The unanimous ruling by the Court of Appeals will protect landlords from lawsuits if toddlers burn themselves on exposed radiators. The ruling is a victory for landlords and places increased responsibility on tenants to ensure that housing is safe for children.
Noting that no law explicitly requires landlords to install radiator covers, the decision said the responsibility for installing them lies with the tenant.
“The decision whether radiator covers must be supplied by landlords is thus left to legislators and regulators, who are in the best position to balance the harm prevented by this safety measure against its cost — a cost which, if imposed on landlords, becomes a part of the overall cost of rental housing,” the decision reads.
Judge Robert Smith, who was appointed to the court by Governor Pataki, wrote the opinion.
While the ruling deals only with the issue of radiators, a lawyer who represented the landlord in the case, Steven Prytowsky, said the decision goes toward settling the broader question of whether landlords must childproof their apartments.

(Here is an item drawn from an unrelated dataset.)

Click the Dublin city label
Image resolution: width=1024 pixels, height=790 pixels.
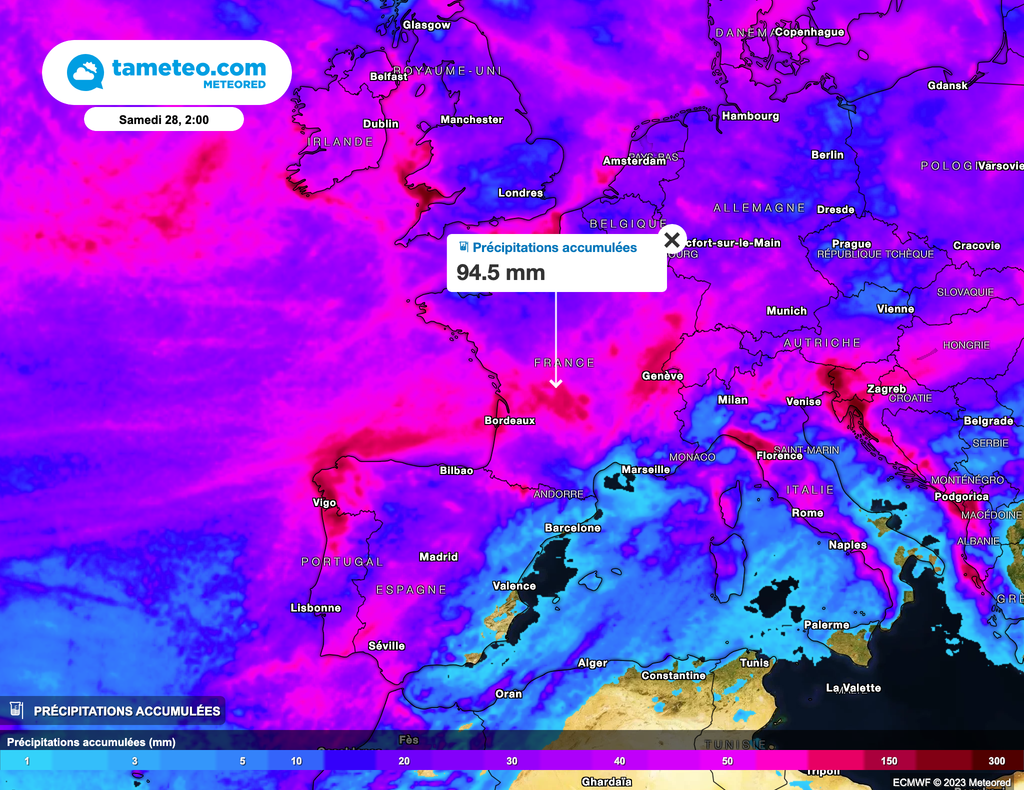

Under current law, landlords do have some responsibility for taking certain precautions to protect children. In apartment units where children live, the law already requires that landlords remove or cover lead paint and install window guards, the decision reads.
The lawsuit before the court was filed in state Supreme Court in the Bronx in 2002 on behalf of Aaron Rivera, who was burned when he climbed atop an uncovered radiator in his family’s Bronx apartment, according to the ruling. The 3-year-old suffered severe burns and required skin grafts, an attorney for the family, Eric Popkin, said.
The family claimed to have repeatedly asked the landlord, Nelson Realty, to install a cover over the radiator, citing the risk it posed to children, according to the decision.
The plaintiffs argued that the landlord should have done so because legal precedent required landlords to keep property in “reasonable care under the circumstances,” according to the decision. The plaintiffs argued that a jury should get to decide whether that standard meant Nelson Realty was responsible for covering a radiator.
Yesterday’s decision affirms an appellate court’s ruling to throw the lawsuit out.
Mr. Popkin said similar lawsuits had resulted in landlords settling with the families of injured children. In New Jersey, Mr. Popkin said, a 1969 ruling by the state’s highest court allowed such suits to go to trial.